Lady Cicely, who has resumed her travelling equipment, and has her hat slung across her arm, comes through the little door supporting Marzo, who is very white, but able to get about. Drinkwater has his other arm. Redbrook hastens to relieve Lady Cicely of Marzo, taking him into the group behind Brassbound. Lady Cicely comes forward between Brassbound and the Sheikh, to whom she turns affably.

LADY CICELY (proffering her hand). Sidi el Assif, isn't it? How dye do? (He recoils, blushing somewhat.)

OSMAN (scandalized). Woman; touch not the kinsman of the Prophet.

LADY CICELY. Oh, I see. I'm being presented at court. Very good. (She makes a presentation curtsey.)

REDBROOK. Sidi el Assif: this is one of the mighty women Sheikhs of Franguestan. She goes unveiled among Kings; and only princes may touch her hand.

LADY CICELY. Allah upon thee, Sidi el Assif! Be a good little Sheikh, and shake hands.

SIDI (timidly touching her hand). Now this is a wonderful thing, and worthy to be chronicled with the story of Solomon and the Queen of Sheba. Is it not so, Osman Ali?

OSMAN. Allah upon thee, master! it is so.

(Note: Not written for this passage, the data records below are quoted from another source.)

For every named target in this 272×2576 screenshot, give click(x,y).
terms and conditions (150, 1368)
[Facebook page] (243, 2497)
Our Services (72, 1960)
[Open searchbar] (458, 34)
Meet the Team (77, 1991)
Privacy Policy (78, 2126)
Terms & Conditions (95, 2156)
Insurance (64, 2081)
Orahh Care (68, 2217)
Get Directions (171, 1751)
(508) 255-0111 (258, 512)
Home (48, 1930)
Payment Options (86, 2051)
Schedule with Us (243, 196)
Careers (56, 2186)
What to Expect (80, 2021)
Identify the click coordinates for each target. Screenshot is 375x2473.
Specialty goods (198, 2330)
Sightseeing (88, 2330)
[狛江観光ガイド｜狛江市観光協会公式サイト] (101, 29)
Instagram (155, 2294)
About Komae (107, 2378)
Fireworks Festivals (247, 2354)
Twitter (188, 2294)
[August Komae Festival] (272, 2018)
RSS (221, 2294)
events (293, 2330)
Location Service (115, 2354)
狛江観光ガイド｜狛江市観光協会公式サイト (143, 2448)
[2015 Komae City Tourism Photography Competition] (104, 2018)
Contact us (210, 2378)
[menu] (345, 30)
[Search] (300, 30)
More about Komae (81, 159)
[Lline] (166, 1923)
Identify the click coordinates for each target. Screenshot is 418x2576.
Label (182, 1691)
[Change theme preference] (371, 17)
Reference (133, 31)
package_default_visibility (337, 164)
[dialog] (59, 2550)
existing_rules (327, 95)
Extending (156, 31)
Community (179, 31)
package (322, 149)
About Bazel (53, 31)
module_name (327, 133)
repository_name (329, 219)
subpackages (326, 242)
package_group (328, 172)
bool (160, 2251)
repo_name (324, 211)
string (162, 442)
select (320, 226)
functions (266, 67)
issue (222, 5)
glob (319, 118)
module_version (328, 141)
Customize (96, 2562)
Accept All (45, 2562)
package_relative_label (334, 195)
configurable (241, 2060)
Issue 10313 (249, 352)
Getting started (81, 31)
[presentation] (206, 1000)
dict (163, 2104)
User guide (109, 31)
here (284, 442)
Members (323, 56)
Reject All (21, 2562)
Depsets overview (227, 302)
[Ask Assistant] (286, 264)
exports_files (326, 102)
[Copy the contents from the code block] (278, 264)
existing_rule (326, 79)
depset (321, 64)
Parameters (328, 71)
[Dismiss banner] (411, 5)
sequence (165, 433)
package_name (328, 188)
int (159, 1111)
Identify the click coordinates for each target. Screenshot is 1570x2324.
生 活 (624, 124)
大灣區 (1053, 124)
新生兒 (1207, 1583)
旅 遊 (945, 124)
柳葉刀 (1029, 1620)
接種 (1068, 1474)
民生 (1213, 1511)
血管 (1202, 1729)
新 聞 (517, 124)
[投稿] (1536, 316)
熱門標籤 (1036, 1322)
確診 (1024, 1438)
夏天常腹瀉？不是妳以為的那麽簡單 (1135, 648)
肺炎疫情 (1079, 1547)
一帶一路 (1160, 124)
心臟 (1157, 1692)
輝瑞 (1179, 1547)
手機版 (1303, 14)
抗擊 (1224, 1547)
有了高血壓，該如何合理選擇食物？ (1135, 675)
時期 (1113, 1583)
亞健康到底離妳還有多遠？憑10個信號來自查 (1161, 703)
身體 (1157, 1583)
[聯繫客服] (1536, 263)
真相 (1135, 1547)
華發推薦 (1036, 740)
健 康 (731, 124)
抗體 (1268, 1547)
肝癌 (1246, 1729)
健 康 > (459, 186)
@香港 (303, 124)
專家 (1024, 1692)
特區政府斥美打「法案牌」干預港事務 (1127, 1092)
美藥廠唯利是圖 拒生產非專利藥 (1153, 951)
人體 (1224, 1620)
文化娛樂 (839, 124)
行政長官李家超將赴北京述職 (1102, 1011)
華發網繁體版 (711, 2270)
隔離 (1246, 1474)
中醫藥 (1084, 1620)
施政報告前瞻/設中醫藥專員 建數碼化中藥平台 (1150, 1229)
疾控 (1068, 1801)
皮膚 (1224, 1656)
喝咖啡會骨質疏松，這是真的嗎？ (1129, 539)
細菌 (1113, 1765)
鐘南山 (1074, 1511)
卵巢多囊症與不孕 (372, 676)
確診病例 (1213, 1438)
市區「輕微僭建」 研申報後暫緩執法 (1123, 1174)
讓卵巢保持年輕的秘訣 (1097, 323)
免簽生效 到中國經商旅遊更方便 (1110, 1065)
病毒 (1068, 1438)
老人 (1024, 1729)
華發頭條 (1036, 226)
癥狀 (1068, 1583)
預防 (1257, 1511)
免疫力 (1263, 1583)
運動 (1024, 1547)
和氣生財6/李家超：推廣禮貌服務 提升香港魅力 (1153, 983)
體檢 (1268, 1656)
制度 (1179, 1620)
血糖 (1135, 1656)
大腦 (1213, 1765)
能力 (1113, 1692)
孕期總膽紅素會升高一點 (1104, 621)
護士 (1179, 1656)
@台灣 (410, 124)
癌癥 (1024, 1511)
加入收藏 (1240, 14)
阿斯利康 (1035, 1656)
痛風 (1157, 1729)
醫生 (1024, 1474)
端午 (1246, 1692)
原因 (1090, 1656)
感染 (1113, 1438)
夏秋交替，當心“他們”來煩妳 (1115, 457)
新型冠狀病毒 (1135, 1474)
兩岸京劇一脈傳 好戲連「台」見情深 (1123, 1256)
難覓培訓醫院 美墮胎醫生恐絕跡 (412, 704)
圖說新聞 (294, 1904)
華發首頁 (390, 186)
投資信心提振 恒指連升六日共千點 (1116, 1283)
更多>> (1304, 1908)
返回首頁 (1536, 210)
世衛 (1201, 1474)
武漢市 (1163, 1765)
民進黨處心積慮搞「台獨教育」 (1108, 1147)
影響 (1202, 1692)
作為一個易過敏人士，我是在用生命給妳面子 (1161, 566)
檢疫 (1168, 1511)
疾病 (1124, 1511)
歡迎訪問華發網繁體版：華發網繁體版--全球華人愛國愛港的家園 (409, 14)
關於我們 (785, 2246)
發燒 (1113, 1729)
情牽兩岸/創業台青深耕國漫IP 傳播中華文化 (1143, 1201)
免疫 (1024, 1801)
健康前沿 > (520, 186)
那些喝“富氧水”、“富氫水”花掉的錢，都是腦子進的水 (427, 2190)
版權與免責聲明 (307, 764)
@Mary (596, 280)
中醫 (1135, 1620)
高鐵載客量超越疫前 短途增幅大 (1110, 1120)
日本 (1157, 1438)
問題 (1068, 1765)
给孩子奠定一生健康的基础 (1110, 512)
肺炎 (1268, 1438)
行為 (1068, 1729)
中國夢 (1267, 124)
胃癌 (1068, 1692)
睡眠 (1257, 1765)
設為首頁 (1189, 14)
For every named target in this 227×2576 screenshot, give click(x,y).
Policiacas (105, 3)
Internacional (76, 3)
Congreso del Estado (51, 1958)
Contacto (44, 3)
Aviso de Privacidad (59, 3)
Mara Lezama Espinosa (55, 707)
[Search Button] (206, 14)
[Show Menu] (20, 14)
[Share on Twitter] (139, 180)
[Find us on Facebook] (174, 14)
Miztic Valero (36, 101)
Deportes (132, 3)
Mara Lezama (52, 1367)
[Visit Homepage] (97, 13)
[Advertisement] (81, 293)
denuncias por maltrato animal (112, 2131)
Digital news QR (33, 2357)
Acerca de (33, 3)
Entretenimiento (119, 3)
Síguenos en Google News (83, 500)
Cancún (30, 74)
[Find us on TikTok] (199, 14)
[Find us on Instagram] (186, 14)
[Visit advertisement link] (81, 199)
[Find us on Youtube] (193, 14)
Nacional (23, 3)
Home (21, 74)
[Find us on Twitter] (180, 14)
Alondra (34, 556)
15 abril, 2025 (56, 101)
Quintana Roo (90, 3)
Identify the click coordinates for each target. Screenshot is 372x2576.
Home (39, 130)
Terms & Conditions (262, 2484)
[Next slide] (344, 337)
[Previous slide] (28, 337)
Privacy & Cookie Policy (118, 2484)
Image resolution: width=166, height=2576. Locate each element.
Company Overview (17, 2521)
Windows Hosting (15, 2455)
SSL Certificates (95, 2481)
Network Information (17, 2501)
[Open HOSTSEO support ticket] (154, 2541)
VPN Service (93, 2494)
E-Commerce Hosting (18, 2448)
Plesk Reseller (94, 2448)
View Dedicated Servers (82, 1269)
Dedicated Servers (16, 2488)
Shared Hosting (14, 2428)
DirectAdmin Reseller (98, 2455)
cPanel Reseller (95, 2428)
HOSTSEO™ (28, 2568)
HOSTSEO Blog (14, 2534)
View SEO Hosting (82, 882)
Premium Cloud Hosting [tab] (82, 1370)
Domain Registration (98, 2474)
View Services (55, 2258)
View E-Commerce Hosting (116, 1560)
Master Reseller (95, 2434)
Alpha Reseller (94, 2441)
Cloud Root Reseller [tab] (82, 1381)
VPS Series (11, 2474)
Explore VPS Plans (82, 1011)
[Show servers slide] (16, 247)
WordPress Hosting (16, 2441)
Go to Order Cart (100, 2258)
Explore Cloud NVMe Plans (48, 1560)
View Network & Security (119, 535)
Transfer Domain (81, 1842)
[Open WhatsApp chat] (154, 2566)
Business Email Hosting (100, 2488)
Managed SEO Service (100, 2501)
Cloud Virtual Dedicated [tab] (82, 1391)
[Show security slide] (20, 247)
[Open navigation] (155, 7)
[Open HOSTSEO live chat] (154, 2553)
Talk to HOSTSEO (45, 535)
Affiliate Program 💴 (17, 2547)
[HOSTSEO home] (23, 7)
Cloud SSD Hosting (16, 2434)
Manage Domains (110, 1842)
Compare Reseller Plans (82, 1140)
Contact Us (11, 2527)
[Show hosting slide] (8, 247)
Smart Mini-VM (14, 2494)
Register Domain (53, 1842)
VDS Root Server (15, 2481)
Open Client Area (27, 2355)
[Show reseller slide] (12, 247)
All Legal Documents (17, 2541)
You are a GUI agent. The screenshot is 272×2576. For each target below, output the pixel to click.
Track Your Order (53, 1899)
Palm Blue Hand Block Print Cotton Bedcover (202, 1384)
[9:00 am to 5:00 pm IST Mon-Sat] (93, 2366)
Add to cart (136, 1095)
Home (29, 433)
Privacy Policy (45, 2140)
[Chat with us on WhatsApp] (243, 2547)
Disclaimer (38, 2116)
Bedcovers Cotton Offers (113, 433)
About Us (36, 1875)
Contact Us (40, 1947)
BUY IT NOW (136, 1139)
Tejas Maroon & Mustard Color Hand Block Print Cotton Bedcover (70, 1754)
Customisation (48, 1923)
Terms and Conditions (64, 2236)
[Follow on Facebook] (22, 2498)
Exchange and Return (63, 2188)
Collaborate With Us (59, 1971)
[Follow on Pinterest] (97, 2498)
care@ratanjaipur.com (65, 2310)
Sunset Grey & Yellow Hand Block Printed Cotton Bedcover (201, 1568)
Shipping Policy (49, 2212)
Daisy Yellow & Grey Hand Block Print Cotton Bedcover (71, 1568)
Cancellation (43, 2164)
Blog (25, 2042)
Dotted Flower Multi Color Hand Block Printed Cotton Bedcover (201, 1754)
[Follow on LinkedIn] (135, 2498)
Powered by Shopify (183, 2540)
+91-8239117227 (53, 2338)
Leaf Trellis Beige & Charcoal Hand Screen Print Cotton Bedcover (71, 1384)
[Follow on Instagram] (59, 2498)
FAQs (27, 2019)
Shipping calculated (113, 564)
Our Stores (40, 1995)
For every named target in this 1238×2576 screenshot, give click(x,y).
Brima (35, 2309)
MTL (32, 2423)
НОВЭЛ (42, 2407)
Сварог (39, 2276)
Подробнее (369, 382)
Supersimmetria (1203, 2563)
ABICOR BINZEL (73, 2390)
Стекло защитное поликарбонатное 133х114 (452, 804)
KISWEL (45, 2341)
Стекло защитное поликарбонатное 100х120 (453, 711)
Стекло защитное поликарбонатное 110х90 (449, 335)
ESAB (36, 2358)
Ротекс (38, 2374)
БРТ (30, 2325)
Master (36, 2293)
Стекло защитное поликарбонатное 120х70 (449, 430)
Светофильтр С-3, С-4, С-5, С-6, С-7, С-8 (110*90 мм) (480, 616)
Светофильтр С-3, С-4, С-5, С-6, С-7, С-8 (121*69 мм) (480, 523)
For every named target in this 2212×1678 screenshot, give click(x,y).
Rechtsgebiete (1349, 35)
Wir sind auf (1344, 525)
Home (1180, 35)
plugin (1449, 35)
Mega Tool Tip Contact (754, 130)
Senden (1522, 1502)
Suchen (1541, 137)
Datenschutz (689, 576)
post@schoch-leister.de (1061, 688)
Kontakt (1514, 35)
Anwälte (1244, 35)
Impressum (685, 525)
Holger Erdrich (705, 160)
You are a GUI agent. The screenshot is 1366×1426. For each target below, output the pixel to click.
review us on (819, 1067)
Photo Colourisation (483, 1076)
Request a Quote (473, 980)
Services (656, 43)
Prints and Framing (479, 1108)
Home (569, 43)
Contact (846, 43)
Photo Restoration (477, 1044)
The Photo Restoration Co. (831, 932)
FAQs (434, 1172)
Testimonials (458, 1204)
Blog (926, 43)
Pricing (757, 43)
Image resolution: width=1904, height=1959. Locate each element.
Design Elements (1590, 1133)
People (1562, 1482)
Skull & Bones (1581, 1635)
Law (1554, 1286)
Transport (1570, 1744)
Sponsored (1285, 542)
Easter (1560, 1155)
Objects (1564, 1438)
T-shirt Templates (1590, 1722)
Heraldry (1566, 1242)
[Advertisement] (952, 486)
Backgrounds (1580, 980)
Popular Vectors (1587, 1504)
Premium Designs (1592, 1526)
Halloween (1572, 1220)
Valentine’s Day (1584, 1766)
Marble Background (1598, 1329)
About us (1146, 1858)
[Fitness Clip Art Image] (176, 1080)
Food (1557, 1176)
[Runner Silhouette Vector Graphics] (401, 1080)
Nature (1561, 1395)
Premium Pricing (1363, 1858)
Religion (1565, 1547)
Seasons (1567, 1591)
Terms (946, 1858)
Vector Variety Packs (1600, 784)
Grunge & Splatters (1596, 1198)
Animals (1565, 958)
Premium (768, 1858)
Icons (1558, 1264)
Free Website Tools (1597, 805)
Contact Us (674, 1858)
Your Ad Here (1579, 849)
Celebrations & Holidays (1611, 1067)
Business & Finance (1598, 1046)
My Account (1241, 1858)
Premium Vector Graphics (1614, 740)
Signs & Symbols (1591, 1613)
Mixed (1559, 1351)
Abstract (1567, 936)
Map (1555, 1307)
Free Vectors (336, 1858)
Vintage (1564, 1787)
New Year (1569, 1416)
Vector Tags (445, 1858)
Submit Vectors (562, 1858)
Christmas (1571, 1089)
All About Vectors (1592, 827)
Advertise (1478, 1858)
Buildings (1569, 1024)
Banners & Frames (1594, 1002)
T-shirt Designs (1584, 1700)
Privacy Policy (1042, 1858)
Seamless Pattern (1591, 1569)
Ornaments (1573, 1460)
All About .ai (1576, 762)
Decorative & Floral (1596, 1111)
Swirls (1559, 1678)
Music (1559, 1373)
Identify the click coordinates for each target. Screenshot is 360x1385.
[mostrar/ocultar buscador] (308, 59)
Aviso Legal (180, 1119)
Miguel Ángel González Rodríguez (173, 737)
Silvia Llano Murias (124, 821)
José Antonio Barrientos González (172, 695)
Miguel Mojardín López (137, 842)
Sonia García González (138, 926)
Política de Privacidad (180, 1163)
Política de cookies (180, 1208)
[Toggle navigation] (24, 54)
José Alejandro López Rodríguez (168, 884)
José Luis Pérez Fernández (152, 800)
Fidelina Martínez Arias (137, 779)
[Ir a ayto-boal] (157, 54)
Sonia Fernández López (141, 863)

SIDI. Brassbound Ali: the oath of a just man fulfils itself without many words. The infidel Cadi, thy captive, falls to my share.

BRASSBOUND (firmly). It cannot be, Sidi el Assif. (Sidi's brows contract gravely.) The price of his blood will be required of our lord the Sultan. I will take him to Morocco and deliver him up there.

SIDI (impressively). Brassbound: I am in mine own house and amid mine own people. I am the Sultan here. Consider what you say; for when my word goes forth for life or death, it may not be recalled.

BRASSBOUND. Sidi el Assif: I will buy the man from you at what price you choose to name; and if I do not pay faithfully, you shall take my head for his.

SIDI. It is well. You shall keep the man, and give me the woman in payment.

SIR HOWARD AND BRASSBOUND (with the same impulse). No, no.

LADY CICELY (eagerly). Yes, yes. Certainly, Mr. Sidi. Certainly.

Sidi smiles gravely.

SIR HOWARD. Impossible.

BRASSBOUND. You don't know what you're doing.

LADY CICELY. Oh, don't I? I've not crossed Africa and stayed with six cannibal chiefs for nothing. (To the Sheikh) It's all right, Mr. Sidi: I shall be delighted.

SIR HOWARD. You are mad. Do you suppose this man will treat you as a European gentleman would?

LADY CICELY. No: he'll treat me like one of Nature's gentlemen: look at his perfectly splendid face! (Addressing Osman as if he were her oldest and most attached retainer.) Osman: be sure you choose me a good horse; and get a nice strong camel for my luggage.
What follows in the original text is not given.